Previously, I had noted that research with public policy implications is advantaged by being placed in an open access venue, such as the OA journals that many societies have launched. Because preprints are open access, public-policy-related preprints are similarly advantaged. OA provides access to policy makers, beyond the usual research audience, and having the data and research-narrative accessible should lead to the possibility of better-grounded policy debate. We could see an OA-for-public-policy strategy at work in Science Advances with its launch issue containing articles on climate change and bias in faculty hiring.

Though the debate on the pros and cons of preprints in life sciences continues, it seems to be moving in only one direction(3).   The key “pro” has been to put distribution ahead of evaluation, and to allow experts in a domain to judge quality and significance for themselves, rather than have a few peer-reviewers judge for all the community, both expert and not.   The thinking is that by “flipping” the position of distribution and review, you give the experts access, while still subsequently providing the non-experts the advantage of peer-review. Today’s Review-Publish-Distribute model can be drawn like this:

Preprints “flip” the scholarly commons, so that the author enables distribution to “many interested experts” (as well as the potential mass audience), at which point editors from multiple journals can engage the authors to pull the content into their journals.  The flipped preprint workflow of Distribute-Publish-Review can be depicted like this:

In HighWire’s researcher interviews, we heard that when researchers are reading as experts, ; but when they are reading outside their area of expertise, they rely on journals and brands.   So the flipped preprints model makes sense for the expert in each of us. But we will likely continue to read journals as well! Both models co-exist because we all must read outside our areas of expertise.

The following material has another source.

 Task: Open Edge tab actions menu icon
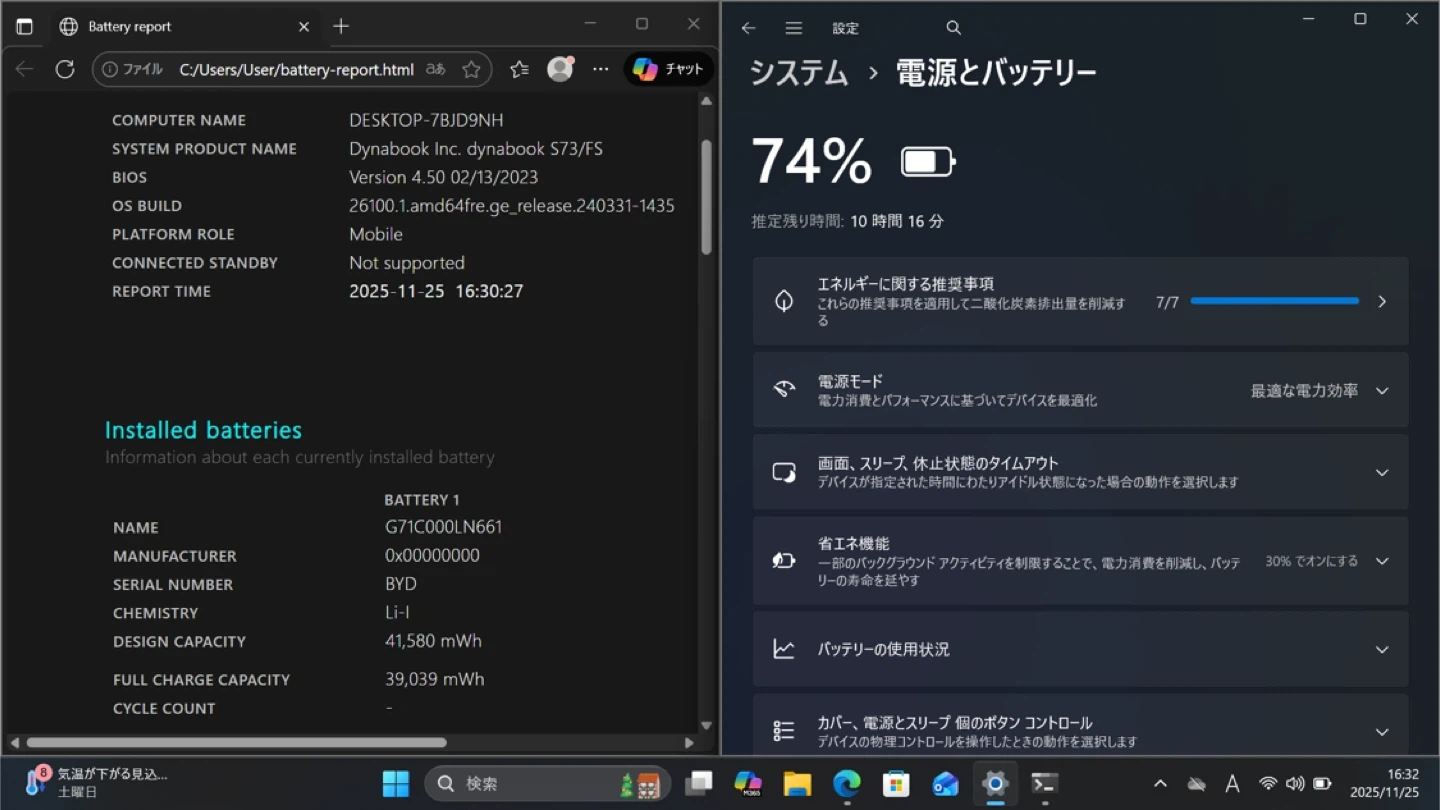[25, 26]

Preprints change so many things, that it is inconceivable to me that the life-science publishing ecosystem will be structurally unaltered if preprints are taken up en masse:

  • The control point for distribution is changed: the author decides when.
  • Editors may seek out material online in preprint servers, as they now do in scholarly meetings, rather than (only) by unsolicited submissions.
  • The debate about quality and interpretation will happen before journal publication (as well as after, of course).
  • In some fields, Academic priority will be established by preprint posting.
  • Once priority goes with a preprint, then preprint servers will attenuate the fear of being “scooped”.
  • Some types of research results (confirmatory findings, e.g.) may shift from journals to preprint servers, which might in turn relieve some reviewer burden.
  • Indexing systems and repositories will need to incorporate preprints, or could fall out of place in the researchers’ (but not students’) workflow.
  • Evaluation systems will need to calibrate for preprints.
  • Our vocabulary will need to recognize the difference between a paper that is posted as a preprint vs. an article that is published in a journal – or will future generations call them both “published”?

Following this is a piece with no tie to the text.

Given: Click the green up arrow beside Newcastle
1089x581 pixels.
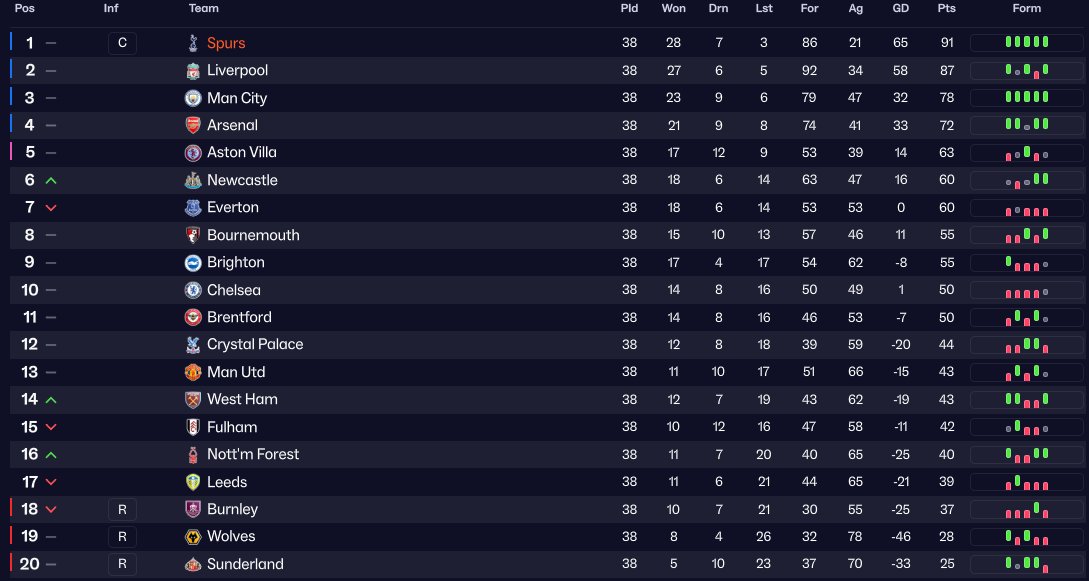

If you can think of other shifts that preprints will bring about, please post a comment!

How fast can a preprint post?
This particular preprint went from submission to posting in under 5 hours.   At bioRxiv, time-to-post varies from 4-48 hours, depending on volume, time of day and day of the week. On weekdays most will process in 6-18 hours with the longer time on weekends.   So this particular paper was not an outlier, but was at the shorter end of the spectrum, according to Richard Sever, Assistant Director at Cold Spring Harbor Laboratory Press, and Co-founder of bioRxiv.

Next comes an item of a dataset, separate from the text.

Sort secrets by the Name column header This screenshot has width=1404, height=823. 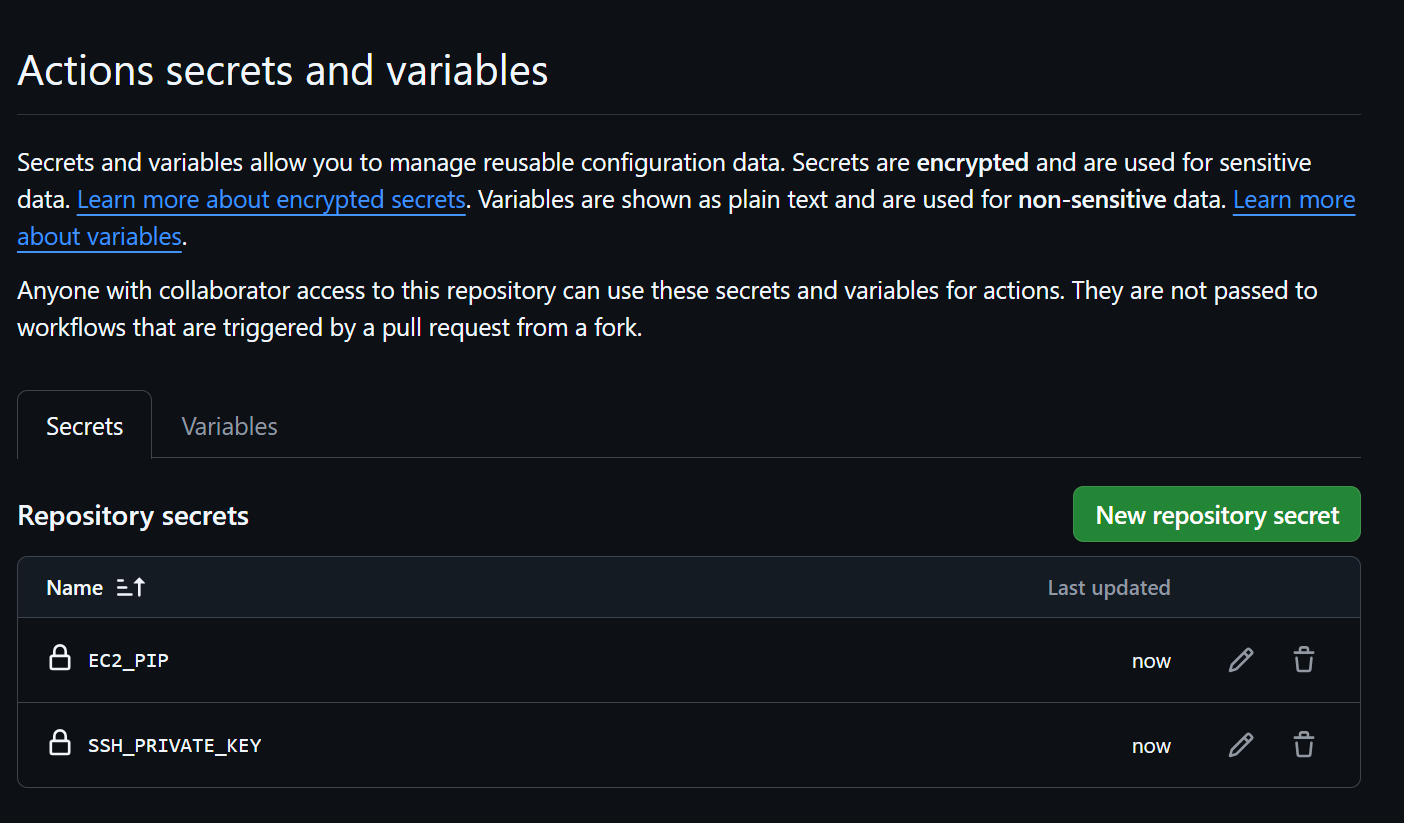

How long from post to publication?
This will vary hugely, of course, since it depends on when and where submission happens, and the editorial and revision process of the receiving journal.   The median at bioRxiv right now is 157 days – about 5 months – with a very large range, according to John Inglis, Executive Director and Publisher, Cold Spring Harbor Laboratory Press, and Co-founder of bioRxiv.

Will preprints establish priority in life sciences?
Here I will rely on Richard Severs’ sense of the the scientific zeitgeist: “Yes – remember this was an explicit goal of arXiv.  But important judgments will be made retrospectively – just because someone claims they have done something doesn’t mean the paper actually demonstrates this.” John Inglis comments further that this will likely vary by discipline for a while as things sort themselves out: “there is concern that someone can claim priority of discovery with a badly executed study that happens to reach a conclusion that subsequently turns out to be correct.  I don’t know how this issue will be sorted out: perhaps it will just take time and eventual domination of a discipline by young scholars who have grown up with preprints.” Disciplines dominated by publications reporting on models and algorithms may already see priority established by a preprint, while those that report on experimental data and interpretation may take more time.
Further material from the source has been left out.